Texte extrait:
Haïti : le « Pacte de la stabilité » signé, la transition passe à l’offensive
Le Premier ministre Alix Didier Fils-Aimé a officialisé, ce lundi 23 février , à la Villa d’Accueil, la signature du « Pacte national pour la stabilité et l’organisation des élections ». Paraphé par plusieurs forces politiques majeures (EDE, En Avant, Fanmi Lavalas, Accord du 21 décembre) ainsi que par des représentants de la société civile, ce document de 27 articles instaure une trêve politique et amorce une série de réformes immédiates, dont la remobilisation de la CNDDR et un éventuel remaniement technique du gouvernement.
Devant un parterre diplomatique fourni, incluant les ambassadeurs des États-Unis, de la France, du Canada et du Mexique, ainsi que la représentante de l’ONU, Maria Isabel Salvador, la classe politique haïtienne a tenté d’afficher un front commun. Le chef du gouvernement a salué un « sacrifice patriotique », présentant le pacte comme un contrat collectif destiné à sortir le pays de la « transition à perpétuité ».
Jerry Tardieu, coordonnateur du parti En Avant et porte-parole circonstanciel des signataires, a qualifié la journée d’historique. S’il reconnaît que les acteurs ont mis de côté leurs différends, il insiste sur l’urgence : Haïti n’a pas organisé de scrutin depuis 2016. L’objectif affiché est double : rétablir la sécurité afin de favoriser le retour des déplacés et ouvrir la voie à des élections générales crédibles.

Consigne: Recopiez à l'identique tout le passage de l'article sur le pacte haïtien qui va de « Jerry Tardieu, coordonnateur » jusqu'à « élections générales crédibles. ». Appuyez-vous uniquement sur l'article sur le pacte haïtien.

Données fournies:

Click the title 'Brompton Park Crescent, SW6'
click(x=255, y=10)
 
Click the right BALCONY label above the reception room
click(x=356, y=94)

Réponse:
Jerry Tardieu, coordonnateur du parti En Avant et porte-parole circonstanciel des signataires, a qualifié la journée d’historique. S’il reconnaît que les acteurs ont mis de côté leurs différends, il insiste sur l’urgence : Haïti n’a pas organisé de scrutin depuis 2016. L’objectif affiché est double : rétablir la sécurité afin de favoriser le retour des déplacés et ouvrir la voie à des élections générales crédibles.